Jubiläen, Rekorde, Baustellen: Wiens Museen im Ausnahmejahr
Von Franziska Trautmann
Kunstliebhaber dürfen sich auf ein Jahr freuen, das kaum Verschnaufpausen kennt: Eröffnungen, Jubiläen und Sonderausstellungen reihen sich heuer dicht aneinander – Wiens Museen laufen auf Hochtouren. Allen voran das Museumsquartier: Zum 25-jährigen Jubiläum setzen sich mehrere Ausstellungen mit dem Motto „Generation MQ“ auseinander. Das gesamte Areal widmet sich dabei der Geschichte des Ortes und den Menschen dahinter. Ab 29. Juni beleuchtet eine Ausstellung im MQ Freiraum die konfliktreiche Vergangenheit des Areals – vom kaiserlichen Hofstall bis zum urbanen Kulturhotspot.
Albertina feiert 250 Jahre
Mitfeiern darf auch das Leopold Museum, ebenfalls seit 25 Jahren Teil der Wiener Kunstszene. Dafür holt es die Werke von Gustave Courbet nach Wien und stellt sie ab 19. Februar unter dem Namen „Gustave Courbet. Realist und Rebell“ aus. Ein weiteres Jubiläum steht heuer in der Albertina an. Ab 19. Juni beleuchtet das Museum 250 Jahre Ausstellungsgeschichte.
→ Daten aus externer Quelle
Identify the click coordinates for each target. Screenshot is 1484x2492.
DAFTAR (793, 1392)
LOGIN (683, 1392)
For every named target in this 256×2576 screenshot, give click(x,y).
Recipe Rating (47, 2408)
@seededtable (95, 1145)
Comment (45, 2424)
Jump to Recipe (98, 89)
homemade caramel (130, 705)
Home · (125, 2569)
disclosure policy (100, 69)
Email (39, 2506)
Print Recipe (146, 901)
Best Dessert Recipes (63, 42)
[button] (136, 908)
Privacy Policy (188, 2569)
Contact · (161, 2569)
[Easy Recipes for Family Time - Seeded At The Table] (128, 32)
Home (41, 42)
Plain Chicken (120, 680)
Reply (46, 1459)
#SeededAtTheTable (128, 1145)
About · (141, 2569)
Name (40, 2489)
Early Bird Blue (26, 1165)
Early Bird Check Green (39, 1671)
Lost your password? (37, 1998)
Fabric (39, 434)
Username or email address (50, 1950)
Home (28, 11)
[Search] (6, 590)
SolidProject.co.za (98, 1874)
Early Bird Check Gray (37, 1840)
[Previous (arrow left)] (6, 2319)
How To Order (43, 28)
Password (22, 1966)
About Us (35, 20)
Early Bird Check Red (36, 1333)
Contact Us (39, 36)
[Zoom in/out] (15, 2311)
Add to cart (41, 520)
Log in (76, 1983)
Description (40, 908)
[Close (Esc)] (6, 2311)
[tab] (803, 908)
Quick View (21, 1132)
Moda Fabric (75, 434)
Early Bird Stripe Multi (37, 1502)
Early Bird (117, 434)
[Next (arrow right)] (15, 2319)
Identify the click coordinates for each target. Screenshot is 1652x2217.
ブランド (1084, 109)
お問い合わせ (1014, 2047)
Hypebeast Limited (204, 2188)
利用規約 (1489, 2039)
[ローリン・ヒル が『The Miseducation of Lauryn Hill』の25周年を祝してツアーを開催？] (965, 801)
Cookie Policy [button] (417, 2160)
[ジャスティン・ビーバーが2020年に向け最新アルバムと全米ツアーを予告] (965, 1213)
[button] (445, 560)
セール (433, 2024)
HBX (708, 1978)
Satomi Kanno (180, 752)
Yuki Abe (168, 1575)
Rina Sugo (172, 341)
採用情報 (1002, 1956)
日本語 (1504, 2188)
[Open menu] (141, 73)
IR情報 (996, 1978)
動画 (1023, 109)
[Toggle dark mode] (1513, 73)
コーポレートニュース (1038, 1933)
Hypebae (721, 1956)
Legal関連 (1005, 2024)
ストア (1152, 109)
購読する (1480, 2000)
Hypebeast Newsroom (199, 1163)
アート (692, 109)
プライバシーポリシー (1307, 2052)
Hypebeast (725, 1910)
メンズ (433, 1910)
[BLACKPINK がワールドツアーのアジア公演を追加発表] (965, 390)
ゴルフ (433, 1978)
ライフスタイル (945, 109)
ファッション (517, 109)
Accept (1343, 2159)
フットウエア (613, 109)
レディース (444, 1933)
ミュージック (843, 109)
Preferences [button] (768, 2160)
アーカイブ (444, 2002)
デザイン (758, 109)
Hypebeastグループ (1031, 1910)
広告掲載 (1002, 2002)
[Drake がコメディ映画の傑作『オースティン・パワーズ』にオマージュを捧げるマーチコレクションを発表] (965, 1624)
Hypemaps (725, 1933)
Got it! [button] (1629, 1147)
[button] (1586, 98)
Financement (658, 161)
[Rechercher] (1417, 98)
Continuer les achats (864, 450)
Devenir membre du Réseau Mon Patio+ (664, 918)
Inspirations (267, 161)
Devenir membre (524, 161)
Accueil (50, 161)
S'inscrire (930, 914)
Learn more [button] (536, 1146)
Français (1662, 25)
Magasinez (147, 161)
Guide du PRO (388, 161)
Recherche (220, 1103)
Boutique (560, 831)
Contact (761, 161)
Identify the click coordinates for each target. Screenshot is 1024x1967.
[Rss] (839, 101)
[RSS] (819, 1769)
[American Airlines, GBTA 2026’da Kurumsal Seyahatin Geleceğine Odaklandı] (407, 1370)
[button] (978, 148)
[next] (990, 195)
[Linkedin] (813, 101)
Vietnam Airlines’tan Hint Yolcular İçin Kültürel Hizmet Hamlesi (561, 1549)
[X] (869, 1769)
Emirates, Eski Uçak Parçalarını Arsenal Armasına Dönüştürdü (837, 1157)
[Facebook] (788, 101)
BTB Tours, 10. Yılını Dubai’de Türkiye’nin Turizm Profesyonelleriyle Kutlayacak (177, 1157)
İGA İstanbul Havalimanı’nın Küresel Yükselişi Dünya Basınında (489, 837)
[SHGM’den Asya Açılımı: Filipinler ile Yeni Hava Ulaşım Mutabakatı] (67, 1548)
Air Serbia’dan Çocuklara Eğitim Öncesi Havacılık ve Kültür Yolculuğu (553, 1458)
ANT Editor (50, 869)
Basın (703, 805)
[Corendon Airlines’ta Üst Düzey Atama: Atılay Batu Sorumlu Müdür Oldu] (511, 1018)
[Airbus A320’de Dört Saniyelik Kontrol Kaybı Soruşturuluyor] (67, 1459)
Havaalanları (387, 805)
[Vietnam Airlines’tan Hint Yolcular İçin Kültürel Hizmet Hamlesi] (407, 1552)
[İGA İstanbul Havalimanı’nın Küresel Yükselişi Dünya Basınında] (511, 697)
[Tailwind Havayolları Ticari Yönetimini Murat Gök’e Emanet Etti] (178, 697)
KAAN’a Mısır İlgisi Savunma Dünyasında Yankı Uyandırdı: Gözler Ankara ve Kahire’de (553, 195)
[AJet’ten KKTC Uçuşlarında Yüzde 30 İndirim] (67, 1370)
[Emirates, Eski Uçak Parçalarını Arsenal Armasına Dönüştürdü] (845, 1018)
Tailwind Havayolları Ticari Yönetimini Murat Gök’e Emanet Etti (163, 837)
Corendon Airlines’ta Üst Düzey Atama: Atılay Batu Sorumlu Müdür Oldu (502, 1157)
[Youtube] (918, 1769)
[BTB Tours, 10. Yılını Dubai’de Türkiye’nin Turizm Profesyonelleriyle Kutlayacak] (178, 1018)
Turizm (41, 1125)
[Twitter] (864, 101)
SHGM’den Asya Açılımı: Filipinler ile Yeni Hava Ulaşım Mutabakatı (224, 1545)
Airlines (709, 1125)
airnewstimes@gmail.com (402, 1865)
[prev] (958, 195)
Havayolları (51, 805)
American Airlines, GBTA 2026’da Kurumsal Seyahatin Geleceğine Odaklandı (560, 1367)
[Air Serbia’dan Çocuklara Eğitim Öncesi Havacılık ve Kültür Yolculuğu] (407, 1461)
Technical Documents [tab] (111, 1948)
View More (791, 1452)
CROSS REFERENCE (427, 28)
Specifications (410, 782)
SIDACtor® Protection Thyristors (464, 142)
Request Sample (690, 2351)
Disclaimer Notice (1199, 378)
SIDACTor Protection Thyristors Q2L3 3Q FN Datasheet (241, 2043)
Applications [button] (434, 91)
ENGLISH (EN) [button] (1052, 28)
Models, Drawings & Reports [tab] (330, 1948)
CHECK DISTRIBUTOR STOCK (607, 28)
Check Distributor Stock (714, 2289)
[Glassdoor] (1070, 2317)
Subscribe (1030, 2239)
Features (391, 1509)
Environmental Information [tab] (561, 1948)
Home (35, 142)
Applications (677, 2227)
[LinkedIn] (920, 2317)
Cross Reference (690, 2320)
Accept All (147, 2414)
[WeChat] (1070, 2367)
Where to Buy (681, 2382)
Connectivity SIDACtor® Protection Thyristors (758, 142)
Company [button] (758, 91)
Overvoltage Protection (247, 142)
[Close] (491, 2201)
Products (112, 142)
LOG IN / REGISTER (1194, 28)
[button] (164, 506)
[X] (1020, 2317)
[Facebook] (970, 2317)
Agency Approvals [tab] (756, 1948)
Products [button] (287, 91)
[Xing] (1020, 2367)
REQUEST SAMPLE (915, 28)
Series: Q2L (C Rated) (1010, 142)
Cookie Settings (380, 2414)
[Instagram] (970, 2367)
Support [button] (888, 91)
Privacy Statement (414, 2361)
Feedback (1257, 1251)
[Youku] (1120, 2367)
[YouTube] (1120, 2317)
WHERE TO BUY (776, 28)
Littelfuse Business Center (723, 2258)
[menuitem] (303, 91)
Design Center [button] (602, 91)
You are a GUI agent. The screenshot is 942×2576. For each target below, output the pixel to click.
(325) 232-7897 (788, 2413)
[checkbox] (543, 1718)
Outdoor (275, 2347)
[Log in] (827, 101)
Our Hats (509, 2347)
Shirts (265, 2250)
Davor können Interessierte schon ab 6. Februar die Frühjahrsausstellung über den französischen Künstler Honoré Daumier, der vor allem durch seine scharfsinnigen Karikaturen bekannt wurde, besuchen.
Das Belvedere kann derweil mit einer Rekordmeldung aufwarten: 2025 knackten alle drei Standorte erstmals die Zwei-Millionen-Besucher-Marke. Das nach eigenen Angaben größte Kunstmuseum Österreichs möchte diesen Erfolg weiterführen und widmet sich deshalb ab 30. April der deutsch-amerikanischen Künstlerin Anni Albers. Damit wird ihre Textilkunst erstmals in einer umfassenden Ausstellung in Österreich präsentiert.
Großer Umbau geplant
Während anderswo gefeiert wird, steht das Kunsthistorische Museum bereits im Zeichen der großen Bauvorbereitungen für 2027. Zwei der drei großen Hauptausstellungen werden daher an externe Standorte ausgelagert. Den Auftakt macht am 24. März noch am Maria-Theresien-Platz „Canaletto & Bellotto“, ein faszinierender Vergleich der Wien-Blicke von Onkel und Neffe im 18. Jahrhundert. Ab Herbst wird dann umgezogen: „Tatort Ephesos“ (ab 20. Oktober) zieht in die Neue Burg, „Bernini. Malerei und Marmor“ (ab 2. Dezember) ins Palais Lobkowitz.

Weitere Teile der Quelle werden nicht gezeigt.